Embers of War — Gareth L Powell

First published 2018.  Titan, paperback, 2018, pp 411, c.120,000 words.

An entertaining space opera: big guns, faster-than-light travel and communications, weird aliens, disillusioned misfits.  All the usual elements of the genre are here, so put your brain in neutral and enjoy the ride.

 A prologue gives the set-up: a war that is ended by a horrific act of violence, which has echoes of the use of the atomic bomb to end WW2.  The action takes place three years afterwards, where a set of disparate individuals are going about their business and we wonder how they are going to be brought together.  Each chapter is told from the point of view of a named character, and many of the chapters are short.  I found this difficult to follow and rather distracting to start with as I worked out who was who.  It also meant that tension took quite a while to build as each character was introduced.
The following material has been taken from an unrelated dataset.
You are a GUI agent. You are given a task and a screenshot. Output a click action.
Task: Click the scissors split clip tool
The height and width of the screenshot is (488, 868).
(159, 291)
All the characters were pretty well from the stock of the genre: usually hard-boiled, damaged by their past, goodies and baddies, and as is the way with current SF, women take most of the commanding roles.  There are some interesting aliens, although I wasn’t convinced that some of their body-plans were viable or sensible, but one was given a quite distinctive set of attributes and a non-human thought process which was interesting.
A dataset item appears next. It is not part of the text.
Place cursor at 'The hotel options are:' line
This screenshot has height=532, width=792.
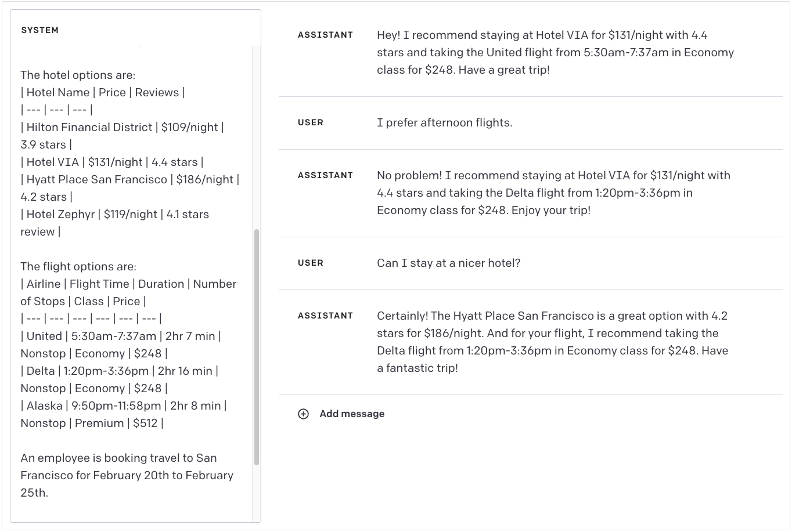point(78,75)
The faster-than-light travel is mostly well done, with a quasi-plausible explanation of moving into a higher dimension.  There were a few instances of conversations between spaceships that were far apart which demands faster-than-light communications which lacked explanation.  There is also, at one point, a ‘Tardis’ like interior that is much bigger than the exterior for which no explanation is given (in Part 2 perhaps?)  On the whole though the planets and spaceships are interesting and thoughtfully presented.  Spaceship battles are almost never credibly drawn.  A missile would have to be accelerated almost instantaneously to the speed of light, and even then would take ages to cross the distances between ships.  As everyone knows, even light from the sun takes eight minutes to reach Earth.
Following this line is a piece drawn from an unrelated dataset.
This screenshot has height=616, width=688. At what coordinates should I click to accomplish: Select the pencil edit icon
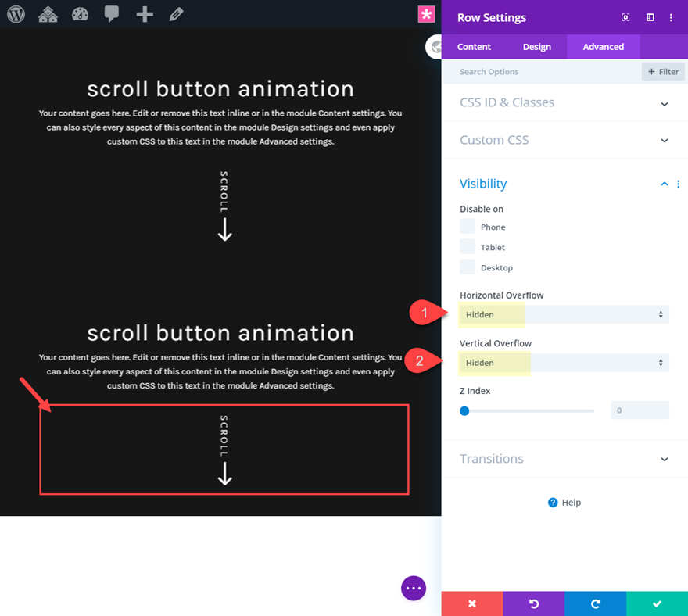click(x=176, y=13)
One of the back-cover blurbs says ‘in the tradition of Ann Leckie and Iain M. Banks’, and one can see their influence: sentient spaceships, the scale of human and alien expansion across the galaxy and their interaction for example.  This novel is well done but not ground-breaking, unlike those two authors’ work.

Powell undoubtedly writes well.  Once I had passed the problem of so many points-of-view, I thoroughly enjoyed this romp.  It’s a lot of fun, even if there are rather too many ‘my gun is bigger than yours ’ moments.  Still, one should expect that from a book with ‘War’ in the title.